FAÇA ISTO ▸ Transforme em lista numerada as linhas dos dados que vão da linha com "Given: Click the" até o fim dos dados, incluindo a primeira e a última, e deixe de fora as linhas em branco. Não coloque as imagens na resposta.

DADOS DA TAREFA ▸
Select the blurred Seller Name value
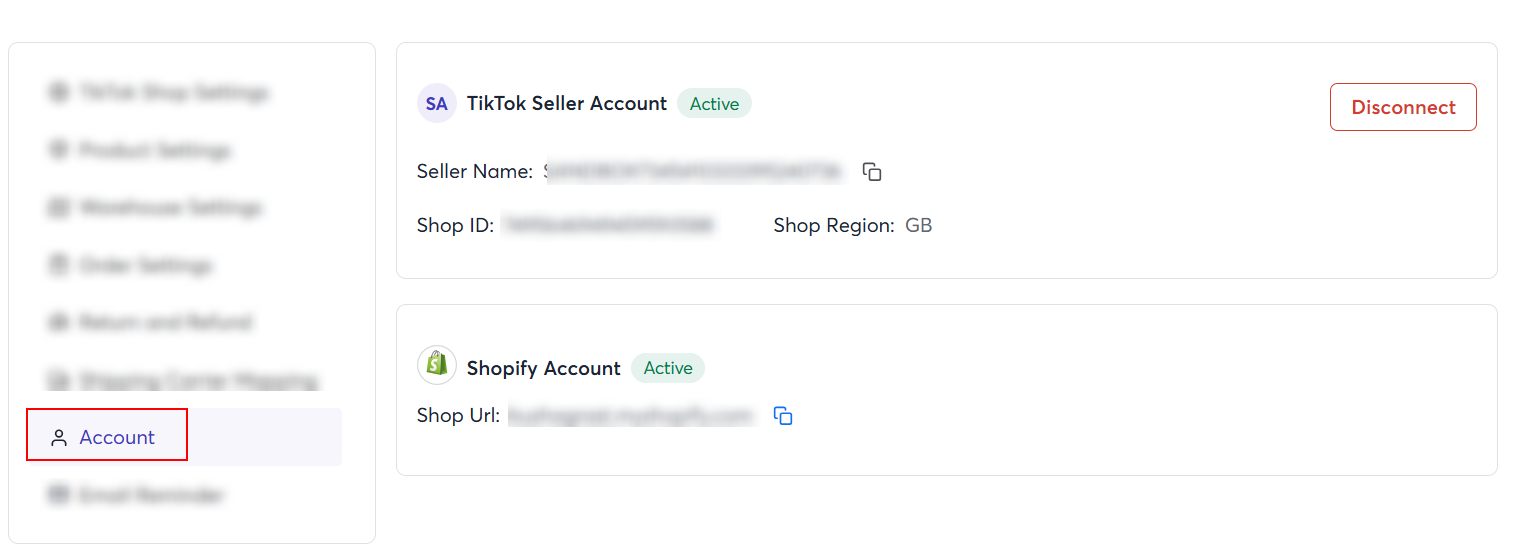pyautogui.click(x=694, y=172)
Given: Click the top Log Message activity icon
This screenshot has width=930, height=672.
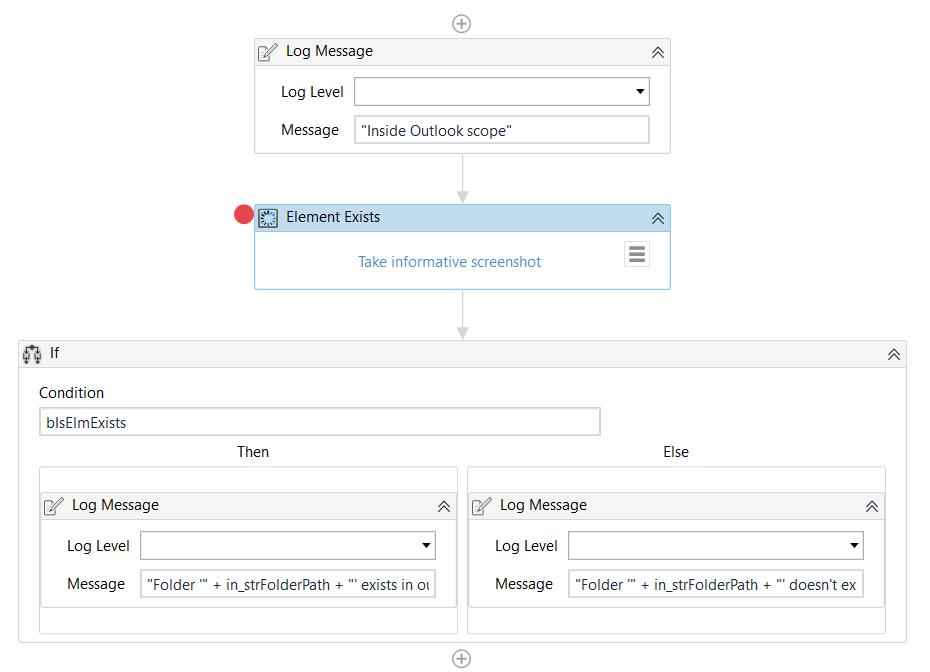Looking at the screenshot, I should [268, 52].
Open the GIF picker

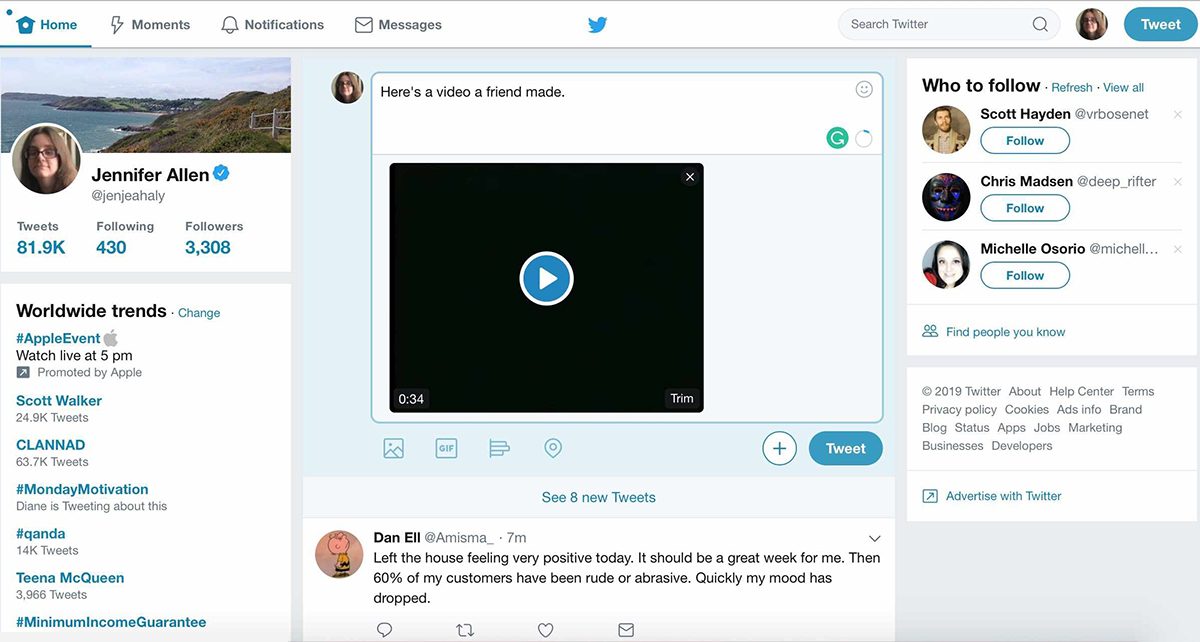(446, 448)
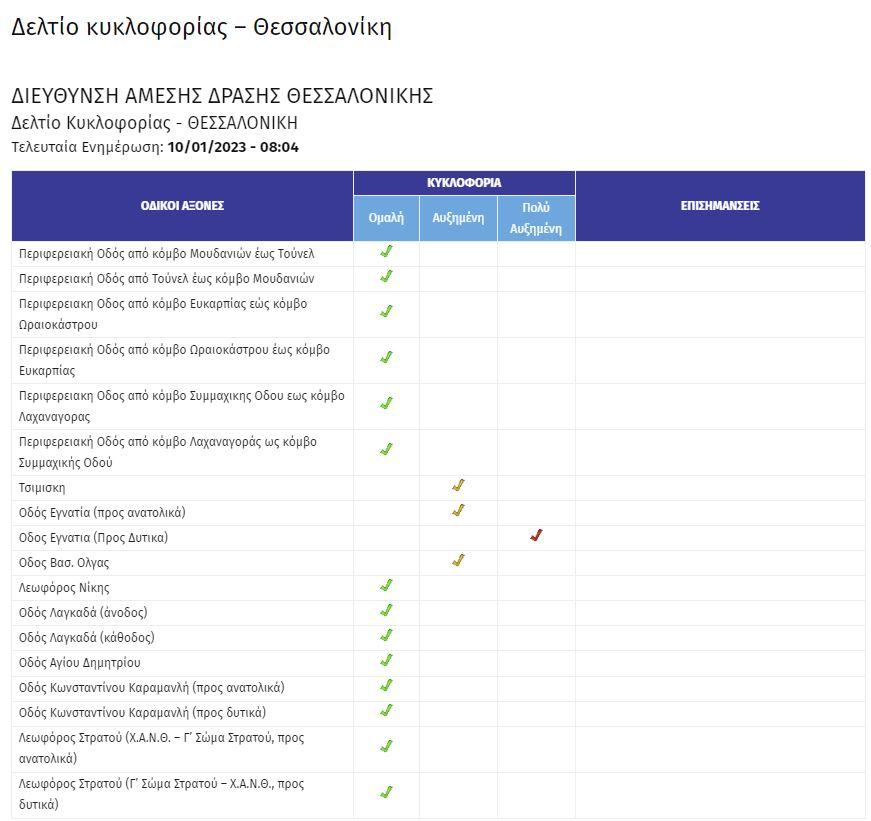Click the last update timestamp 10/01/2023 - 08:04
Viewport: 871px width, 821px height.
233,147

RESULTADO ABAIXO ▸
1. Given: Click the top Log Message activity icon
2. This screenshot has width=930, height=672.
3. Looking at the screenshot, I should [268, 52].
4. Open the GIF picker
5. (446, 448)
6. Click the last update timestamp 10/01/2023 - 08:04
7. Viewport: 871px width, 821px height.
8. 233,147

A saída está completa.